When NASA’s Perseverance rover lands on Mars in February next year, it will begin its search for evidence of ancient life on the planet. To do this, the rover will be collecting samples of the Martian soil and rocks for analysis using its onboard instruments. But there’s only so much science that can be done in a rover the size of a small car. To complete a full analysis, scientists need to get those samples off Mars and bring them back to Earth. And that means that they need to be preserved in tubes which will keep them safe over a journey of millions of miles, which may take more than a decade.
The sample tubes onboard Perseverance — 43 in all — are about the size and shape of a test tube but are made mostly of titanium rather than glass. That makes them lightweight and strong, and they are covered in a special coating to protect them from the heat of the sun. And they had to be made to extremely exact specifications to fit into the rover’s sample analysis system perfectly.
“They are less than 6 inches [15.2 centimeters] long, but we still found over 60 different dimensions to scrutinize,” Sample Tube Cognizant Engineer Pavlina Karafillis of NASA’s Jet Propulsion Laboratory said in a blog post. “Because of the intricacies of all the complex mechanisms they will pass through during the Mars Sample Return campaign, if any measurement was off by about the thickness of a human hair, the tube was deemed not suitable for flight.”
The real challenge though was keeping the tubes clean. They need to be not just free of dust from Earth, but free from any kind of Earth contaminants at all. If any kind of lifeform or evidence of a lifeform from Earth got into the tubes and was then mixed into the Martian sample, it would throw off the results of any search for life completely.
“Compared to Mars, Earth is filled with evidence of the life that covers our planet,” explained Ken Farley, Mars 2020 project scientist at Caltech, in the post. “We needed to remove those signs so thoroughly that any scant evidence remaining can be confidently detected and differentiated when these first samples are returned.”

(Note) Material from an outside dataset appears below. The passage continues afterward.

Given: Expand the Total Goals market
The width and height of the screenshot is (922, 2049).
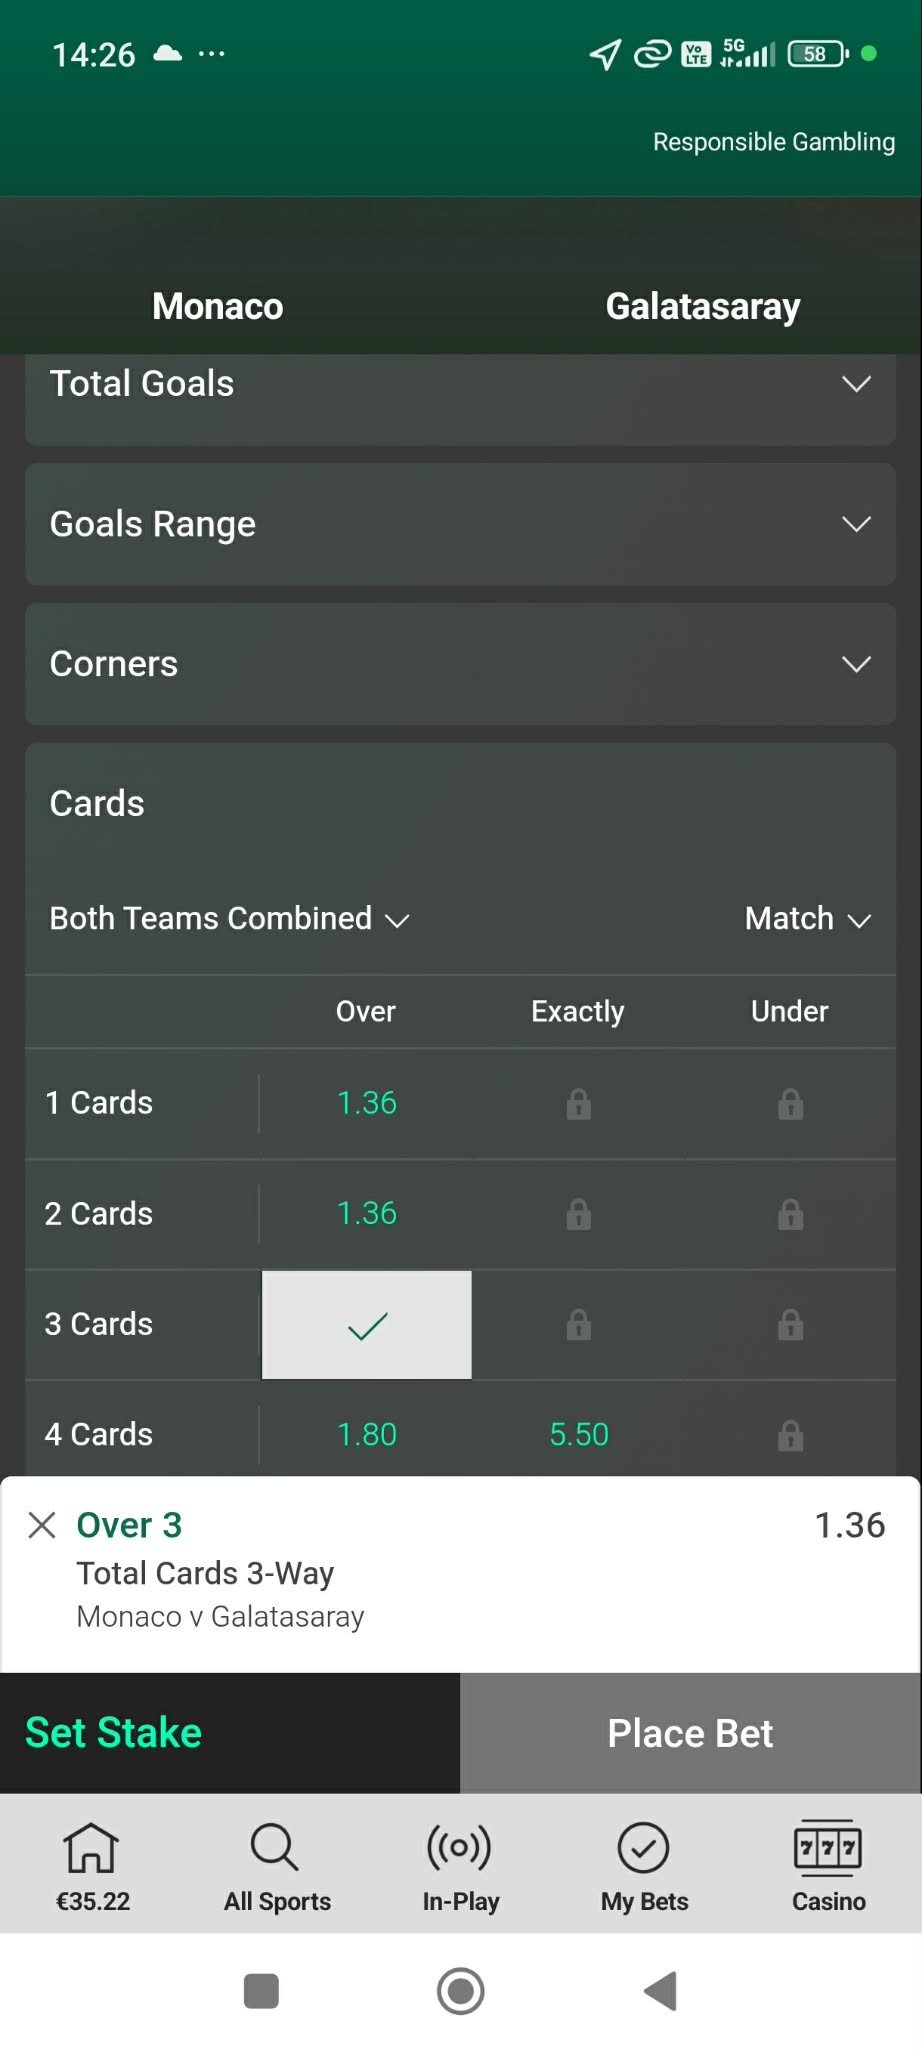Looking at the screenshot, I should [460, 385].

This means that absolutely nothing should be in any of the tubes that were loaded into Perseverance. “And when they said ‘nothing,’ they meant it,” said Ian Clark, the mission’s assistant project systems engineer for sample tube cleanliness at JPL. “An example: To achieve the kind of science the mission is going after, we needed to limit the total amount of Earth-based organic compounds in a given sample to less than 150 nanograms. For a set of particular organic compounds — ones that are very indicative of life — we were limited to less than 15 nanograms in a sample.”
To achieve this, the team used a variety of cleaning techniques with multiple steps of decontamination. “We did all our assembly in a hyper-clean-room environment, which is essentially a clean room inside a clean room,” said Clark. “Between assembly steps, the sample tubes would be cleaned with filtered air blasts, rinsed with deionized water, and sonically cleaned with acetone, isopropyl alcohol, and other exotic cleaning agents.”
Finally, with all 43 tubes ready, they were loaded into the rover. Of these tubes, 38 will collect samples from Mars. The other five will act as “witness tubes,” providing one more layer of protection against contamination by sampling the atmosphere around a sample collection. If there are any impurities or contaminants coming from the rover itself or the spacecraft parts, these will be detected in the witness tubes and can be allowed for.
Perseverance is set to land on Mars and begin its mission to search for evidence of ancient life on February 18, 2020. NASA hopes to begin the process of collecting samples and returning them to Earth in the early 2030s.